The Houston-based company, which has not reported a quarterly profit in four years, has struggled under the weight of a massive debt load since oil prices crashed in 2014.
On Friday, it said its adjusted loss narrowed to $140 million (107 million pounds) or 14 cents per share, from $329 million or 33 cents per share a year earlier. Analysts on average had expected a loss of 12 cents per share, according to IBES data from Refinitiv.
Despite the loss, analysts said the results were neutral to positive, pointing to an EBITDA beat and free cash flow of $65 million. The company generated adjusted EBITDA of $210 million.
Chief Executive Officer Mark McCollum, who joined Weatherford from rival Halliburton in 2017, has been leading an effort to streamline business functions, cut costs and sell underperforming units to boost the company's balance sheet.
"Weatherford was able to continue to execute its transformation initiatives despite a volatile commodity price environment in the fourth quarter and post positive free cash flow," analysts for Evercore ISI wrote in a note on Friday following the earnings release.
Shares of Weatherford were up more than 10 percent at nearly 72 cents in early market trading.

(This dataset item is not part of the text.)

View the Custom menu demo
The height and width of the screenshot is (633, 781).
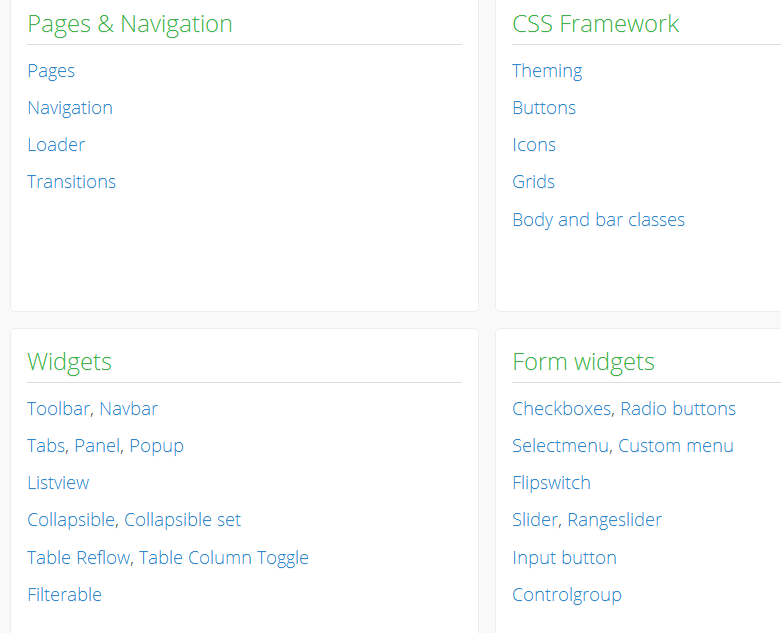(676, 446)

The company ended the quarter with $7.6 billion in long-term debt on hand.
Weatherford recorded $2 billion in one-time expenses during the final quarter of 2018, largely driven by a $1.9 billion write-off in its goodwill balance.
The company said it anticipated a single digit revenue decline in the first quarter of 2019 versus the fourth quarter, driven in part by seasonality, the sale of its land rigs in the Middle East, and lower producer spending on weaker oil prices.
Revenue from Weatherford's Eastern Hemisphere markets fell 11 percent to $653 million in the fourth quarter ended Dec. 31 due to the sale of some of its land drilling rigs and lower revenue in the Middle East.
Revenue overall fell marginally to $1.4 billion from $1.5 billion.